Di luar urusan mudik keluarga, batalnya agenda kegiatan Ramadan bersama rekan dan teman di tempat bekerja juga membuat saya sedih. Acara seperti pesantren kilat Ramadan, bukber sekaligus santunan untuk anak yatim serta fakir miskin, dan yang lainnya terpaksa tak terlaksana di Ramadan ini.
Para donatur yang awalnya bersedia menyumbang sejumlah kegiatan tersebut pun ada yang mundur karena usaha mereka minim pemasukan selama terjadinya COVID-19. Saya memaklumi saat mereka lebih mengutamakan kesejahteraan karyawan mereka.
Ada pula donatur yang tetap menyumbang. Tapi, nominal donasinya sudah jauh menyusut. Jadilah kami, para panitia, ikut merogoh dana pribadi agar sumbangan anak yatim tetap berjalan seperti yang telah direncanakan, meskipun tanpa dibarengi bukber dengan mereka.
Memang jumlah donasinya tak sebesar seperti perkiraan awal. Meskipun begitu, kami senang karena tetap bisa membantu mereka di tengah segala ketidakpastian dan keterbatasan pada Ramadan ini.
Pengurus panti asuhan menuturkan, semenjak sebelum Ramadan, ada sejumlah donatur yang menghentikan sementara sumbangan mereka. Oleh karena itu, berapapun sumbangan yang diberikan, bantuan itu sangat berarti bagi para anak yatim di panti tersebut.
Setelah melihat kesulitan mereka, saya merasa malu jika banyak mengeluh selama Ramadan yang bersamaan dengan COVID-19 ini. Â Banyak orang yang nasibnya lebih sulit, namun mereka tetap berusaha optimis menjalani Ramadan.
Saya pun lantas tersadar. Momen tersulit di Ramadan ini bagi saya yaitu menerima kenyataan bahwa takdir ALLAH swt itu adalah yang terbaik bagi para hamba-Nya, sesulit apapun takdir itu pada mulanya.
Ramadan ini juga menyadarkan saya bahwa ketidakpastian hidup adalah suatu hal yang tidak bisa dihindari oleh seorang manusia pun di muka bumi ini, sekaya ataupun sepintar apapun dirinya.

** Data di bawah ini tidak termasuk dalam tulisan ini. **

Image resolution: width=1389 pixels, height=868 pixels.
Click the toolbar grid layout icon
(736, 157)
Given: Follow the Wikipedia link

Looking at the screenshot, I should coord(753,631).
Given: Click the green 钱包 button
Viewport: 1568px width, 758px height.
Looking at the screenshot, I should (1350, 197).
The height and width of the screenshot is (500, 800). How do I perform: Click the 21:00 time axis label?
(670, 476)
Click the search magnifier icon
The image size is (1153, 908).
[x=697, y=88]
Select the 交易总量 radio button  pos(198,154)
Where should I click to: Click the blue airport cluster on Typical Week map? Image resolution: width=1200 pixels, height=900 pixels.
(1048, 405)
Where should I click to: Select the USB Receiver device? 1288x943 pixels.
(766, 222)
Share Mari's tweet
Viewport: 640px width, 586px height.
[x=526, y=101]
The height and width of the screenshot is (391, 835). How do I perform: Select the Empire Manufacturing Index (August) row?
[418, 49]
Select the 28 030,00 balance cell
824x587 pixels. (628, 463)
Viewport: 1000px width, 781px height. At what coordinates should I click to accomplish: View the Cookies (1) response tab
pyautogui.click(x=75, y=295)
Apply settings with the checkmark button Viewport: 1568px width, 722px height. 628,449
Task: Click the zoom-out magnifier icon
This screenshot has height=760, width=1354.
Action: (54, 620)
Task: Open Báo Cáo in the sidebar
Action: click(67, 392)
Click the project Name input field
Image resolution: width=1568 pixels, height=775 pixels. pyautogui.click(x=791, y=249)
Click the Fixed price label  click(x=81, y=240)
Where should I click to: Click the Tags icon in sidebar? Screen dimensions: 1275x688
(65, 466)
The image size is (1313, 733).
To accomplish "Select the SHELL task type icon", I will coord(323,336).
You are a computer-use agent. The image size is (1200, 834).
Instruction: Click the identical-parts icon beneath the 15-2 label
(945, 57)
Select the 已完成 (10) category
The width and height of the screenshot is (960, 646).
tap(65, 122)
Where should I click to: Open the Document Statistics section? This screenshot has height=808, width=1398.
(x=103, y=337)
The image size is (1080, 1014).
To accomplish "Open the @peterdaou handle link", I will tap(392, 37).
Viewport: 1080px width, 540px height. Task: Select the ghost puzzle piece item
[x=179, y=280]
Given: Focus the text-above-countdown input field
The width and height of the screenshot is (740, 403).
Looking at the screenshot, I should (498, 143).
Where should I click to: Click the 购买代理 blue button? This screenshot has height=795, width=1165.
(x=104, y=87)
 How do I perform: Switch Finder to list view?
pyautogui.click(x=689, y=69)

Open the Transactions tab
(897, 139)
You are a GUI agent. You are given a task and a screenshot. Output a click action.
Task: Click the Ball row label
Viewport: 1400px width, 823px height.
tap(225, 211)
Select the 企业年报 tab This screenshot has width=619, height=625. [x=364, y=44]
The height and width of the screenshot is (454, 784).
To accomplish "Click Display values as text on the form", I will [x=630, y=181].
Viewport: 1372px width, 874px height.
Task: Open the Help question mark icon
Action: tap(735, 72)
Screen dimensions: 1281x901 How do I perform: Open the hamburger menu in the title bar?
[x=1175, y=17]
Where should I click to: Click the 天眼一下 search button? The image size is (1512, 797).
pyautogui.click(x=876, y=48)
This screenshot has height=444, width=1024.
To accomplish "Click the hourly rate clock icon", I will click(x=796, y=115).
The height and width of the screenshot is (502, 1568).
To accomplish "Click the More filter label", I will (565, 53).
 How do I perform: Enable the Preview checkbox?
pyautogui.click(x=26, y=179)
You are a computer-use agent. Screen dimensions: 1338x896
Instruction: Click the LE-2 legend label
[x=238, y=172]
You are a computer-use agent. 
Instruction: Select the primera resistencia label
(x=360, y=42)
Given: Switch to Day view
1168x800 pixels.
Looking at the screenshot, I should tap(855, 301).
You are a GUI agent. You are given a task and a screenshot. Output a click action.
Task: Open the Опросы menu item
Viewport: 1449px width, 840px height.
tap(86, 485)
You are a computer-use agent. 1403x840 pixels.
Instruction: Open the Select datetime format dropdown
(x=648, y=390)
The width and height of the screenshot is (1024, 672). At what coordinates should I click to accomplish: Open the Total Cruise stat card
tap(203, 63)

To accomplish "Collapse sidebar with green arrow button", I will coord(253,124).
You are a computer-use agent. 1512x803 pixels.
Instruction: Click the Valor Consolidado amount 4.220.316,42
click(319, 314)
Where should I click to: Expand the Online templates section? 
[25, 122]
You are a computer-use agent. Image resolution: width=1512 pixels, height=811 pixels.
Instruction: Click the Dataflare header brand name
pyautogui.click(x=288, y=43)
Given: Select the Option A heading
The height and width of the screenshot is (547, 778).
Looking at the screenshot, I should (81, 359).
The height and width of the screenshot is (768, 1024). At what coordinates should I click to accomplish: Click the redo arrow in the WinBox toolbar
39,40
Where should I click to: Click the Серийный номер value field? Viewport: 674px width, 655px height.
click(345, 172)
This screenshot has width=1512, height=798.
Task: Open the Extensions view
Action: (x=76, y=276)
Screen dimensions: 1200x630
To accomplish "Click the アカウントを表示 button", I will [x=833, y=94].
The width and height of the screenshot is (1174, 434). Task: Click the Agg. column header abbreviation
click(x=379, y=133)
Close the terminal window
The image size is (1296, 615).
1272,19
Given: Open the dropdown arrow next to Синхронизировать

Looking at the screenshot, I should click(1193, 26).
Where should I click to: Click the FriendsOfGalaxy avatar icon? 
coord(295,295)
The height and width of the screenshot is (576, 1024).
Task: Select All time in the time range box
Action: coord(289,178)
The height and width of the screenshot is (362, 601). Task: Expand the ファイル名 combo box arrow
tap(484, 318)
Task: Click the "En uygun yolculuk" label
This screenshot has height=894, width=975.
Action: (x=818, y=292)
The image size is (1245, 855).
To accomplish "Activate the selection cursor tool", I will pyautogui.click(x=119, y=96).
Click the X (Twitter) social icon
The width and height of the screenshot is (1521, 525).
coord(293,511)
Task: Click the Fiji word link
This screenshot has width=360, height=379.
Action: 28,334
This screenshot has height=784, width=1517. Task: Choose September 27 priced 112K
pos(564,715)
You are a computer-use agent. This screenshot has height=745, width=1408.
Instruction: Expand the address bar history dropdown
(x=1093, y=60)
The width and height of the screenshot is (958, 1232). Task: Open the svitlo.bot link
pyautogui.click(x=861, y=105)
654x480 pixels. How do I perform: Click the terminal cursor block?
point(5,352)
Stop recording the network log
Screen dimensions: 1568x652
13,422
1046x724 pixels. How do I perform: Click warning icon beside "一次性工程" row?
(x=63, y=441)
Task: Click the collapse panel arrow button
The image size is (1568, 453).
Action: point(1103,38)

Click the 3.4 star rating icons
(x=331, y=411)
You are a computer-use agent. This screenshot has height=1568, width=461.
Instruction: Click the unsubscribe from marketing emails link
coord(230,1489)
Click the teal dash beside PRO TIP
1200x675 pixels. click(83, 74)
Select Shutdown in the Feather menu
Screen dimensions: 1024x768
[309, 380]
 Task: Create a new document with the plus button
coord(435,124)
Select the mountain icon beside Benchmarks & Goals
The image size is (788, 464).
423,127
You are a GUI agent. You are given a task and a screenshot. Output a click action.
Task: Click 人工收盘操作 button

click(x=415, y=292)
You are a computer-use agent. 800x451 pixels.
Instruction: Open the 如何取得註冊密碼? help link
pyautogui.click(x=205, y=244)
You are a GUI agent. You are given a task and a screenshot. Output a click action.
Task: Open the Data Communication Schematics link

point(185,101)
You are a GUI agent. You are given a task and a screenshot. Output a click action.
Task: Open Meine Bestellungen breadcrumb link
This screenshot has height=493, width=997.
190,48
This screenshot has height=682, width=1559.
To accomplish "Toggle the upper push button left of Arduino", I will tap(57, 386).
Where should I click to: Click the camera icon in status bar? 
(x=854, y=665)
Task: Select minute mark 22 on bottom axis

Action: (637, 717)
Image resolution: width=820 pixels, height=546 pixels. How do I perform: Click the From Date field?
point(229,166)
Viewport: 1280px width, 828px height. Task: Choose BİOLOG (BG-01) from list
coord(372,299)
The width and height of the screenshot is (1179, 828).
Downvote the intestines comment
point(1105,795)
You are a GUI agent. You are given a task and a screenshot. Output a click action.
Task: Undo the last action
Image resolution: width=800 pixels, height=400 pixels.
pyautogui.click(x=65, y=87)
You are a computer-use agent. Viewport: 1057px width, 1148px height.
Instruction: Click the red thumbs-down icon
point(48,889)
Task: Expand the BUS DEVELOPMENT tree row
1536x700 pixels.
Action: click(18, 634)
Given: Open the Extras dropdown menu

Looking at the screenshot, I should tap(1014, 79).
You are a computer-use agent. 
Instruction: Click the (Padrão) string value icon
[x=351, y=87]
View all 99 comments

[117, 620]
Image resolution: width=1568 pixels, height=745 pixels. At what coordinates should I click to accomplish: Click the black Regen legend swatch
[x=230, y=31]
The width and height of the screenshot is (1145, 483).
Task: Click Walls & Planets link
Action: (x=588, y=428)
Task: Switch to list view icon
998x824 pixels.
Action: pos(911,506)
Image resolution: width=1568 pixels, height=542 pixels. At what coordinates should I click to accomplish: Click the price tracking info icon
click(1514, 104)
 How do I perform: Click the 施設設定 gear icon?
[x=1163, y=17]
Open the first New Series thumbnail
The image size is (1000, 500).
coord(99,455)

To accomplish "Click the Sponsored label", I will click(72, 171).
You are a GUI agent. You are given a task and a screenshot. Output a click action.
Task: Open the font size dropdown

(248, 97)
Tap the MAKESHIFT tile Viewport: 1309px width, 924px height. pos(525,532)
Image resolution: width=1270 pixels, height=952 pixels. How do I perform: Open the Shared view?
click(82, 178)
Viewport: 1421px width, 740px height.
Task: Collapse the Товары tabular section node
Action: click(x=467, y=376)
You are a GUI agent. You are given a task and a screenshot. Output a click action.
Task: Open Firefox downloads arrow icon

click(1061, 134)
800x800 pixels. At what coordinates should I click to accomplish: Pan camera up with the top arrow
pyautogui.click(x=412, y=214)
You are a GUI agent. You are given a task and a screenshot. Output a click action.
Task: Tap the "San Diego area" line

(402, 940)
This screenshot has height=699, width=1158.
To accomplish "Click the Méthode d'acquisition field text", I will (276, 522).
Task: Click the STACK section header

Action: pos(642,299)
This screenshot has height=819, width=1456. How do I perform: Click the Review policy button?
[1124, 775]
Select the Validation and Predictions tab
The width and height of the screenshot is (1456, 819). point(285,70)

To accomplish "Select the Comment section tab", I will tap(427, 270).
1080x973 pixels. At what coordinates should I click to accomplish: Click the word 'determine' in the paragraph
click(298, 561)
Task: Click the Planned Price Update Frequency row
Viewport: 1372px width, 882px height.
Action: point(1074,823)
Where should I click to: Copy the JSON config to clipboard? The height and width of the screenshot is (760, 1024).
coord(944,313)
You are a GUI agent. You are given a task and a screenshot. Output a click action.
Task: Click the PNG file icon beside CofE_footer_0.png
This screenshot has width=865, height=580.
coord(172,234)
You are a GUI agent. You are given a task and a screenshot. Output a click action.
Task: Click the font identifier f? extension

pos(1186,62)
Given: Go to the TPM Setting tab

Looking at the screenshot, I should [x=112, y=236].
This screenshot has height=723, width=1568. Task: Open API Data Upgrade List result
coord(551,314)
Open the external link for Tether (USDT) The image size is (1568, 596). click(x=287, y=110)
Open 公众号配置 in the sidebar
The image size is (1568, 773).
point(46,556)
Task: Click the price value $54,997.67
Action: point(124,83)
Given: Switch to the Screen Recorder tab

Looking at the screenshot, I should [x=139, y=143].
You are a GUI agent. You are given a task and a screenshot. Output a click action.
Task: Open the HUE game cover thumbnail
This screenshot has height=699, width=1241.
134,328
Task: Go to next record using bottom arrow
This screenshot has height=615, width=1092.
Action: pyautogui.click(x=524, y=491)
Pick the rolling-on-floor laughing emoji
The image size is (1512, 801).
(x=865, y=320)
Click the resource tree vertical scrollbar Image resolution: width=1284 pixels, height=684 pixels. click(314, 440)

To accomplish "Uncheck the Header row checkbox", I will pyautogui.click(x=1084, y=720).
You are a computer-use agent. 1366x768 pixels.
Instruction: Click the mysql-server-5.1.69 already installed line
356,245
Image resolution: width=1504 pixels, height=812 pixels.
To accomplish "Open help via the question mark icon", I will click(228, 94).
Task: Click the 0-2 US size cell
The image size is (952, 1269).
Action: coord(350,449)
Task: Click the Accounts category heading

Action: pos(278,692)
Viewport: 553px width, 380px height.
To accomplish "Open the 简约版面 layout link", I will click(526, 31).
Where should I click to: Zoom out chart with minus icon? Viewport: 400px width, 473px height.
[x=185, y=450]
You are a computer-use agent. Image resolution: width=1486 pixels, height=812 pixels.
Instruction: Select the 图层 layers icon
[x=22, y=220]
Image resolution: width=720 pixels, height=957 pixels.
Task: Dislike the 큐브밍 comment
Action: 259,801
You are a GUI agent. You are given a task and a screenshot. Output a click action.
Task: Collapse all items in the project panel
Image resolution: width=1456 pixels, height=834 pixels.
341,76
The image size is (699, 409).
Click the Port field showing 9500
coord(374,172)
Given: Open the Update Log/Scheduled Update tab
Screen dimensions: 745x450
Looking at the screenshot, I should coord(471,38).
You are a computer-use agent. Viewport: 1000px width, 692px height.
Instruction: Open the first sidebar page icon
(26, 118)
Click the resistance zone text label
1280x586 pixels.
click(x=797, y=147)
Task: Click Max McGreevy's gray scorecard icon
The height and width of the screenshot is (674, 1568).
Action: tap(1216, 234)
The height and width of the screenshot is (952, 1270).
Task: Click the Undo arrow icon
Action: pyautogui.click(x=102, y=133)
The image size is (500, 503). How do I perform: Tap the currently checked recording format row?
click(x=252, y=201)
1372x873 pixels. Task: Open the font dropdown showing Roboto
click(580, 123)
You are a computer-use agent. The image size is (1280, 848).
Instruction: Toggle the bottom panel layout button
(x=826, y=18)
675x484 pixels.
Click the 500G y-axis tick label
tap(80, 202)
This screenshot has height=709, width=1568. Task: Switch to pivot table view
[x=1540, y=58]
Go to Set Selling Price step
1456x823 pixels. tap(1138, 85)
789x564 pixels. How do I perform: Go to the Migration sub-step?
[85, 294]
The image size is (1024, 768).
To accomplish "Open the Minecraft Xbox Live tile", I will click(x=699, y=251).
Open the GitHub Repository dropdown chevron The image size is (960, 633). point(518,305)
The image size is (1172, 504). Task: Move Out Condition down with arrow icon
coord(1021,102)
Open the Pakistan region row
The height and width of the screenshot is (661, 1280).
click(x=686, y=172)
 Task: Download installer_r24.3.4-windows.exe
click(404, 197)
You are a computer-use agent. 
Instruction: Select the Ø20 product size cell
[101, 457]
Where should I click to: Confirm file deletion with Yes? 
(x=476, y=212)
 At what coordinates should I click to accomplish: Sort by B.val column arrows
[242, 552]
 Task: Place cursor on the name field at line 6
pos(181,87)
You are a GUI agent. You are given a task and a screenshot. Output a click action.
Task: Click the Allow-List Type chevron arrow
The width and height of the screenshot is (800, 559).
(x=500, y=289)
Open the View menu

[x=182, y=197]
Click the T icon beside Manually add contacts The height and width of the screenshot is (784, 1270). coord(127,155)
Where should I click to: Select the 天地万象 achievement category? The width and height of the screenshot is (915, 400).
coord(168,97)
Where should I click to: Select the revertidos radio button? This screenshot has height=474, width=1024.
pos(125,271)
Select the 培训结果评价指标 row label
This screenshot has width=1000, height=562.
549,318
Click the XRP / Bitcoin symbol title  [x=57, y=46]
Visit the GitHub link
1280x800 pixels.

Kita memang harus (selalu) bersyukur saat untaian doa dan rencana kita dikabulkan oleh ALLAH swt yang Maha Kuasa. Namun, kita juga harus tetap berbahagia saat doa dan impian kita berbeda dari apa yang telah ditetapkan-Nya.
Mari kita senantiasa mengingat, segala sesuatu yang baik menurut kita, belum tentu itu yang terbaik di hadapan ALLAH swt. Tetapi, semua yang telah digariskan, seberat apapun itu, oleh ALLAH swt untuk para hamba-Nya adalah hal yang terbaik.